TASK GOAL.
Verbatim output, no pictures: the lines from the beginning of the material through the line with "The width and height of the screenshot is (1110, 828).", both ends kept.

RECORDS TO USE.
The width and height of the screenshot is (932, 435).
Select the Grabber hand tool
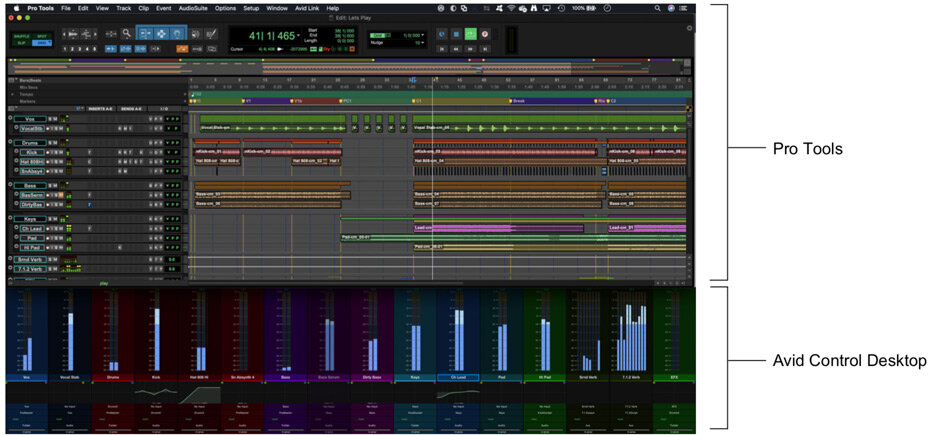[x=177, y=34]
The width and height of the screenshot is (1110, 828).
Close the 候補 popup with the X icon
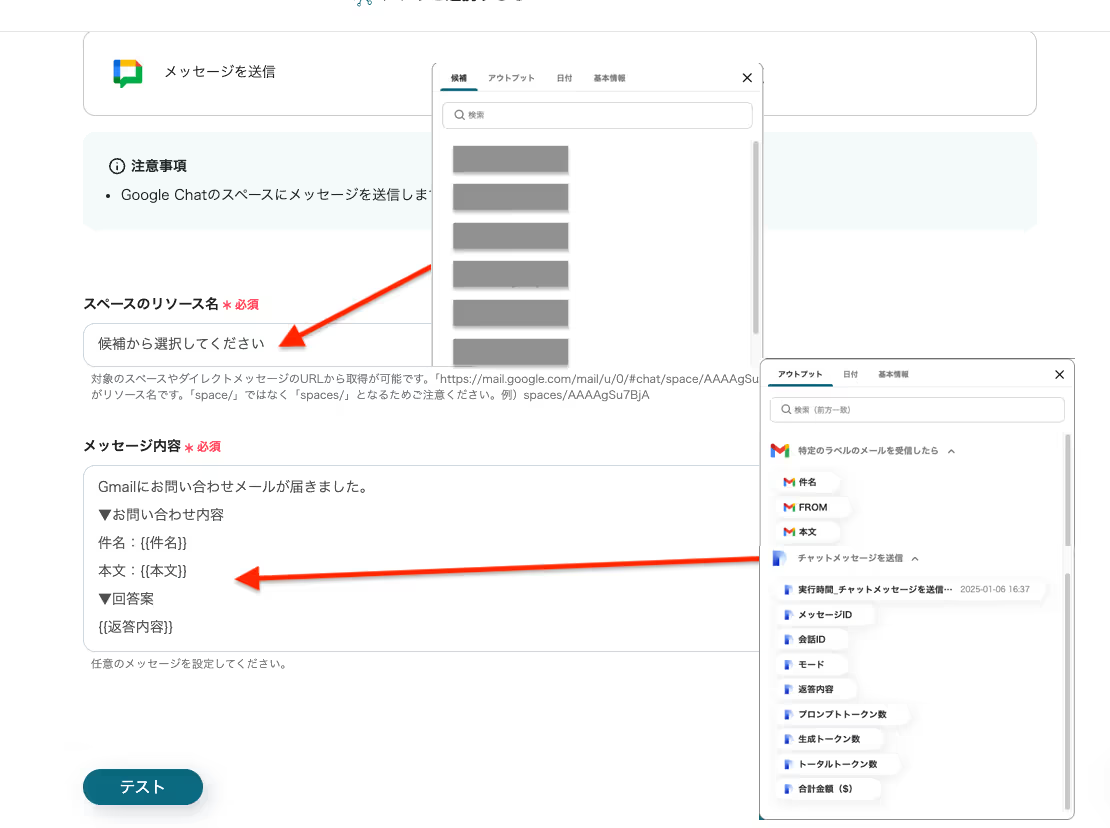[747, 78]
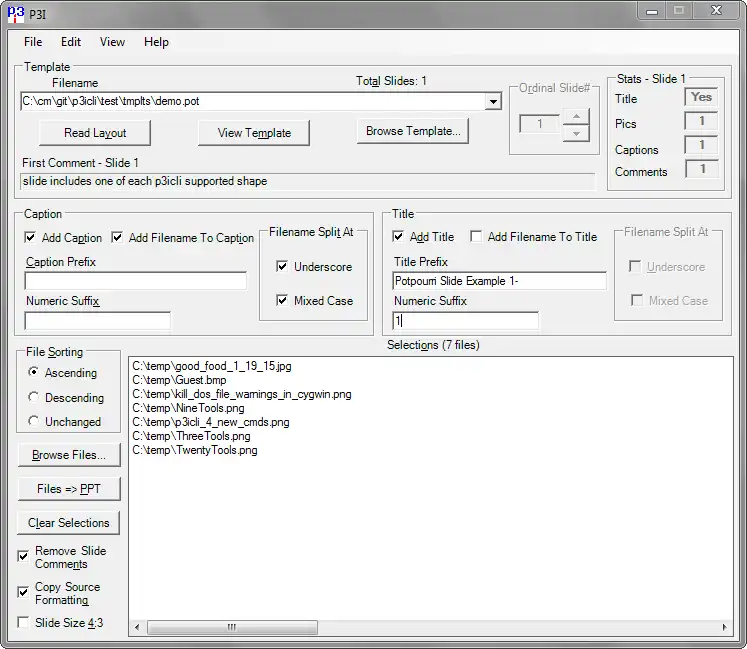The image size is (747, 649).
Task: Uncheck Add Filename To Caption
Action: tap(118, 238)
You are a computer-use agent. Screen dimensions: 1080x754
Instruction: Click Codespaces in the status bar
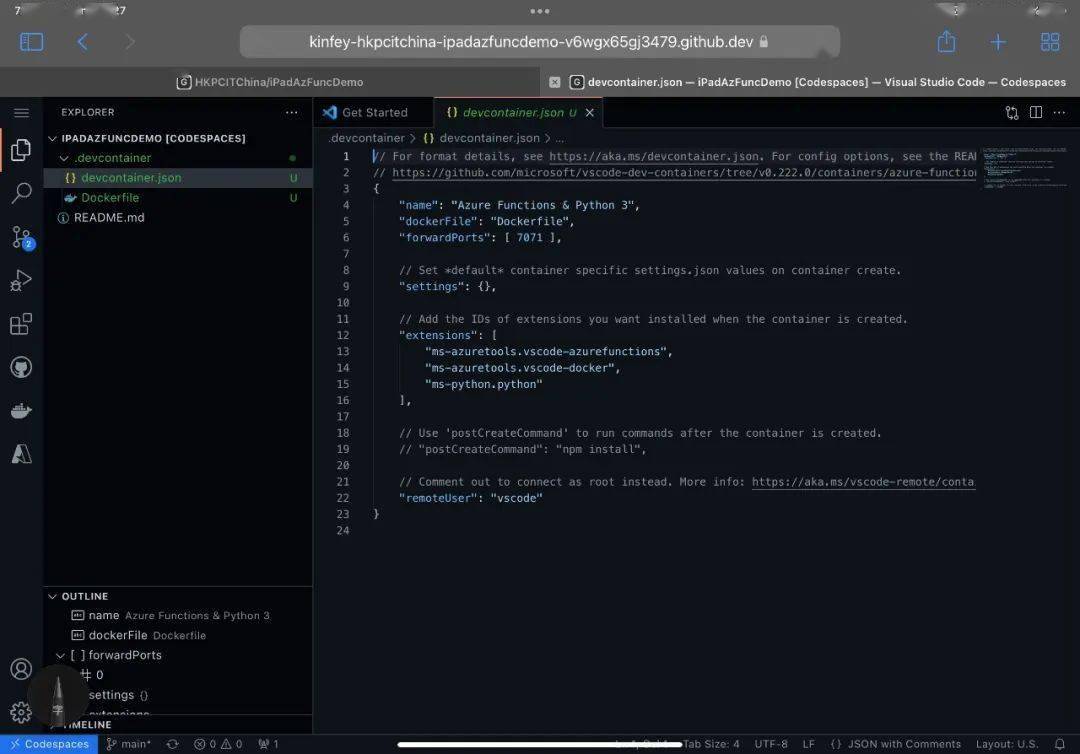click(49, 744)
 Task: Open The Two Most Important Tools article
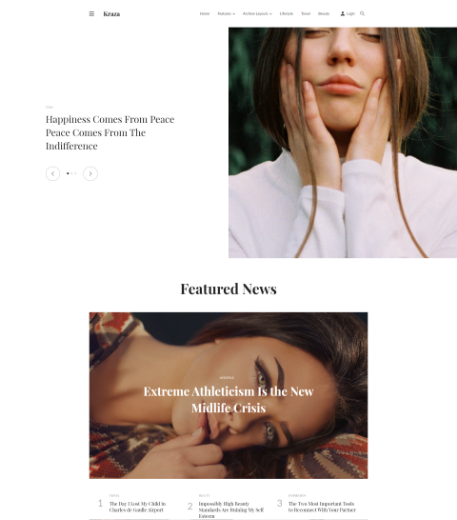[x=322, y=507]
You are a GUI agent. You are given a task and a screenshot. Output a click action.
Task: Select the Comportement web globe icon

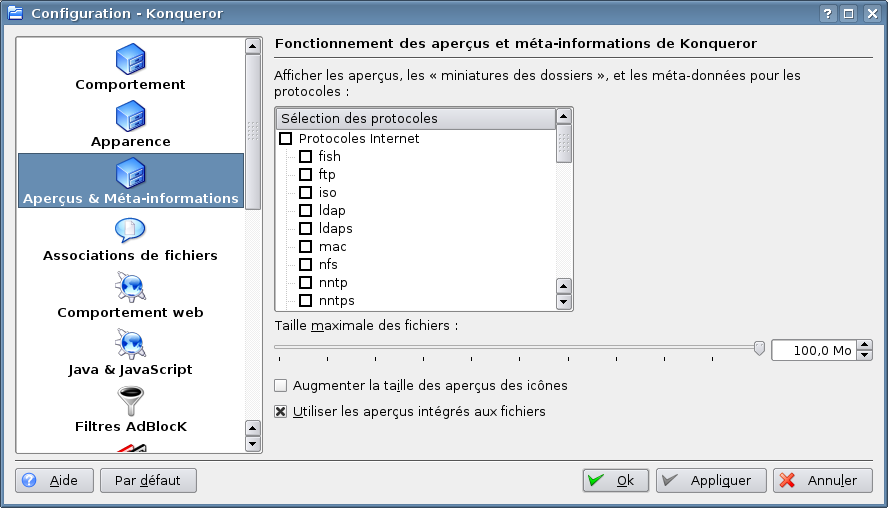tap(130, 288)
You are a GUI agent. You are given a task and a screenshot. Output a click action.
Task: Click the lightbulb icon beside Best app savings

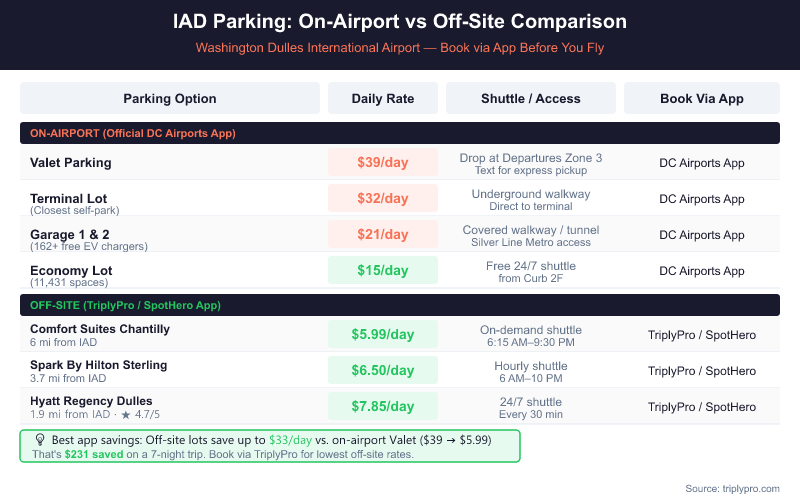click(x=40, y=439)
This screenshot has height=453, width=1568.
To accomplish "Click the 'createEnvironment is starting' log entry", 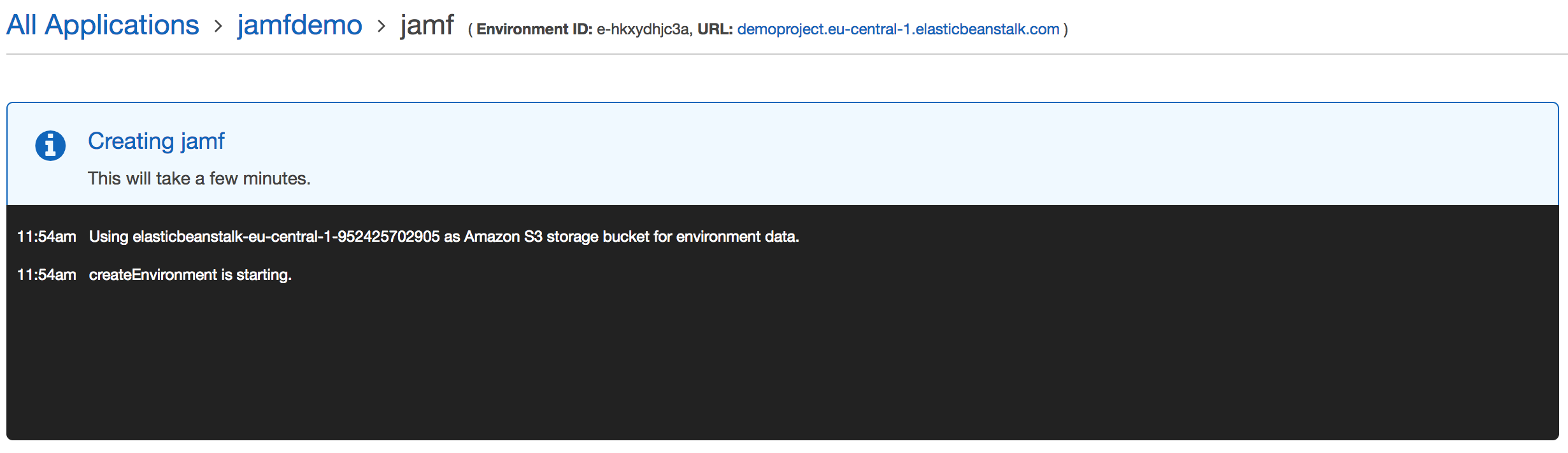I will point(190,275).
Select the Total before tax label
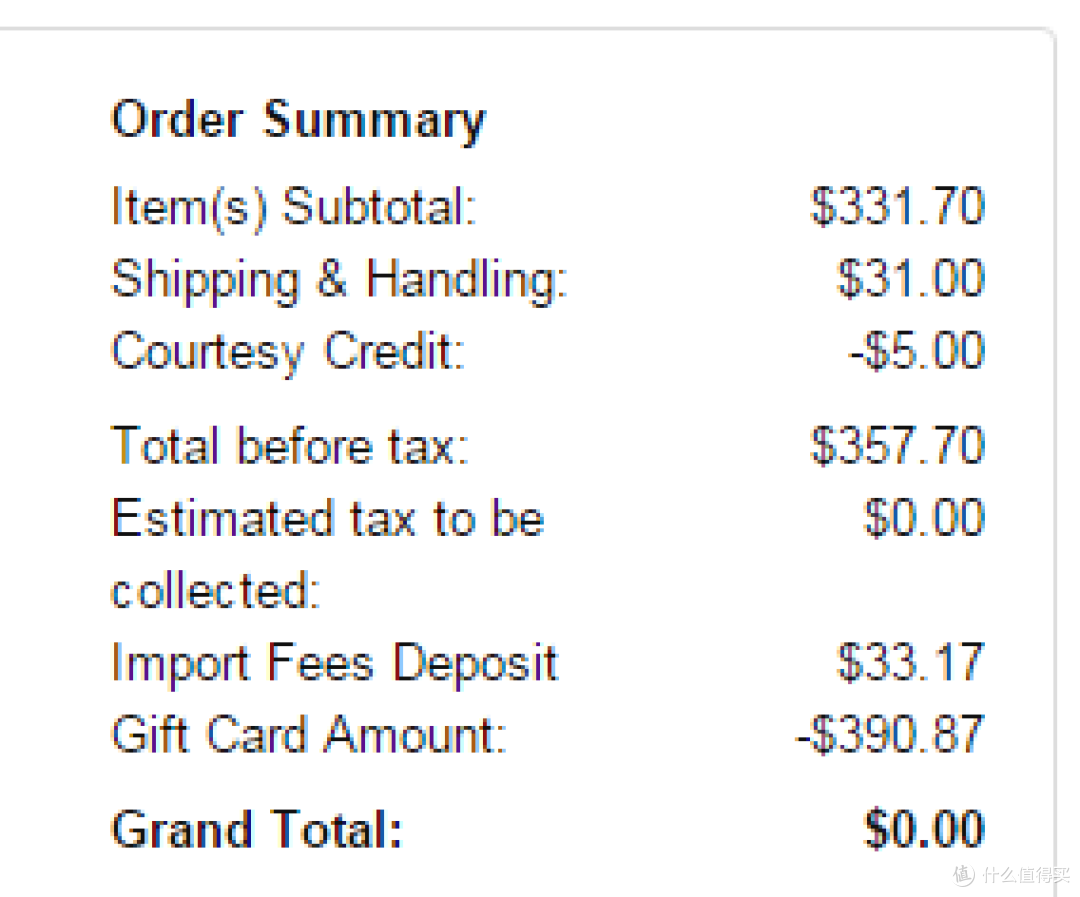This screenshot has width=1080, height=897. pos(289,446)
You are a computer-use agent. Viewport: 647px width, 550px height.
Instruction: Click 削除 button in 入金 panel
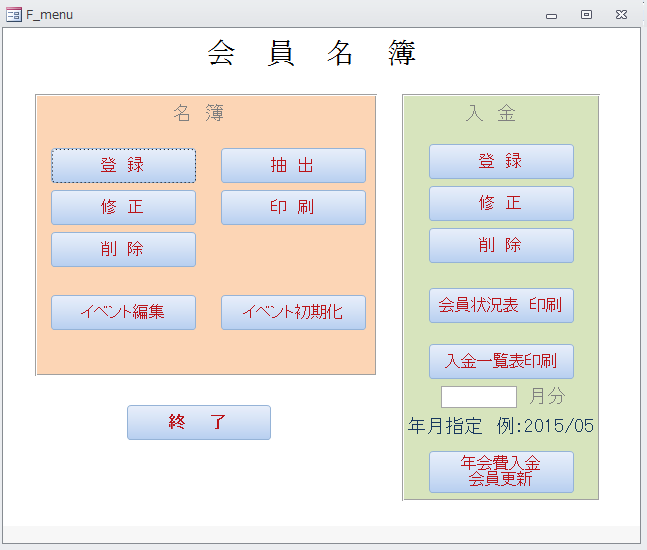tap(501, 246)

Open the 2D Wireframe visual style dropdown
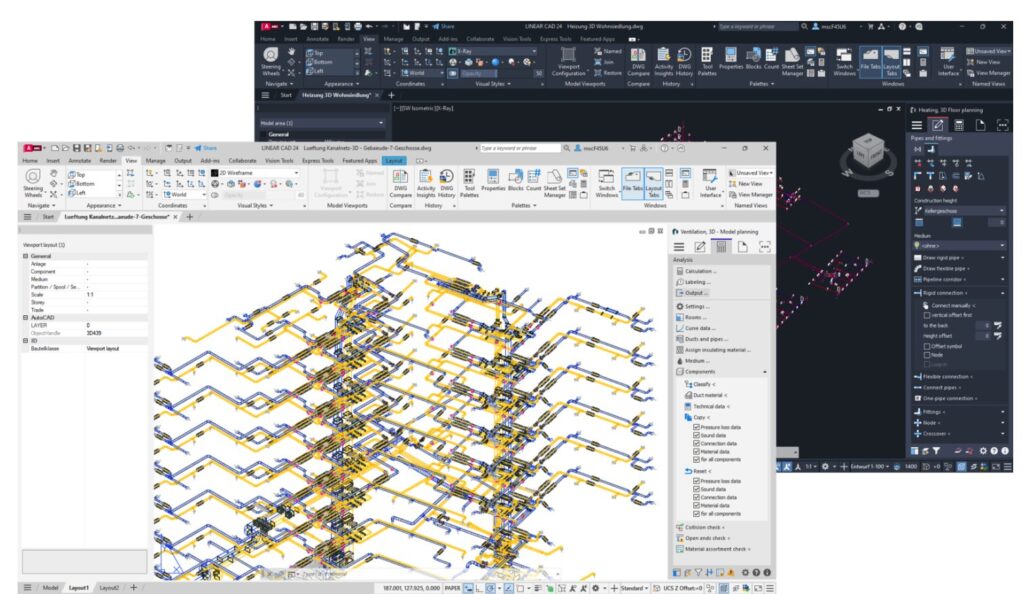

RESPONSE TO THIS EXERCISE.
The width and height of the screenshot is (932, 435).
Select the Grabber hand tool
[x=177, y=34]
The width and height of the screenshot is (1110, 828).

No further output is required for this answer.